- [Source records]:

=======

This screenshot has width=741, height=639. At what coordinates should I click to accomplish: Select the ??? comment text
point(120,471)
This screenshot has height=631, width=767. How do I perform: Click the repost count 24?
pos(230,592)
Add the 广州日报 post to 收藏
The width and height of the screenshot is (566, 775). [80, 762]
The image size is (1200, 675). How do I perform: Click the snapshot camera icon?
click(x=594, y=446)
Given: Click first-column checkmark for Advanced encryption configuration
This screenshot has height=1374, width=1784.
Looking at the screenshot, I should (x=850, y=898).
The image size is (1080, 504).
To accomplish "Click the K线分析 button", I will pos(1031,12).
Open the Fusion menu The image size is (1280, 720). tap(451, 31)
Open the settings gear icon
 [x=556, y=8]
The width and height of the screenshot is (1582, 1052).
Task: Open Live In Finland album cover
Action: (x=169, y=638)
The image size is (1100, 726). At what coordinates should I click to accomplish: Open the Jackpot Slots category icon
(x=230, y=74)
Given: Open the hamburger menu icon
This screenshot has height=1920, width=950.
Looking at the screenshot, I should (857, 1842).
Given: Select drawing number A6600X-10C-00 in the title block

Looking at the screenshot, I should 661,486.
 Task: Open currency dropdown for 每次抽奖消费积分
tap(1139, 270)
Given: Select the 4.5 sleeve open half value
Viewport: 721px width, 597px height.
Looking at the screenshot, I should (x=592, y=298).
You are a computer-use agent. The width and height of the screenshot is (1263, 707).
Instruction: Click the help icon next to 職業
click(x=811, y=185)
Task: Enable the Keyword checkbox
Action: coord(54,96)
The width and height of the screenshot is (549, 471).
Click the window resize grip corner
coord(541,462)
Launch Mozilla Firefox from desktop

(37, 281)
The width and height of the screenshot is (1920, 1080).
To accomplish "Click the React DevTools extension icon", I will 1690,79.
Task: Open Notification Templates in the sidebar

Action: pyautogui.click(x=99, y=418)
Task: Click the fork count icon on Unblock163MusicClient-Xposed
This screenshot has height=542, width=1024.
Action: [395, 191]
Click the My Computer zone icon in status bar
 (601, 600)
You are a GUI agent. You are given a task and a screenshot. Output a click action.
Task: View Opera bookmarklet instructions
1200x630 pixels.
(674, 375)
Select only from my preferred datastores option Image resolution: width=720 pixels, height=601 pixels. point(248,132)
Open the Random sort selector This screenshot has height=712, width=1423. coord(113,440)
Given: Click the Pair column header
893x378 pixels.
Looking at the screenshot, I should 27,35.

=======

- [PROBLEM STATEMENT]:
Would you copy, unchanged, the stretch of the records above that begins at the line containing "This screenshot has height=1374, width=1784." and ends at the line containing "Open the Fusion", and only that?

- [RESPONSE]:
This screenshot has height=1374, width=1784.
Looking at the screenshot, I should (x=850, y=898).
The image size is (1080, 504).
To accomplish "Click the K线分析 button", I will pos(1031,12).
Open the Fusion menu The image size is (1280, 720). tap(451, 31)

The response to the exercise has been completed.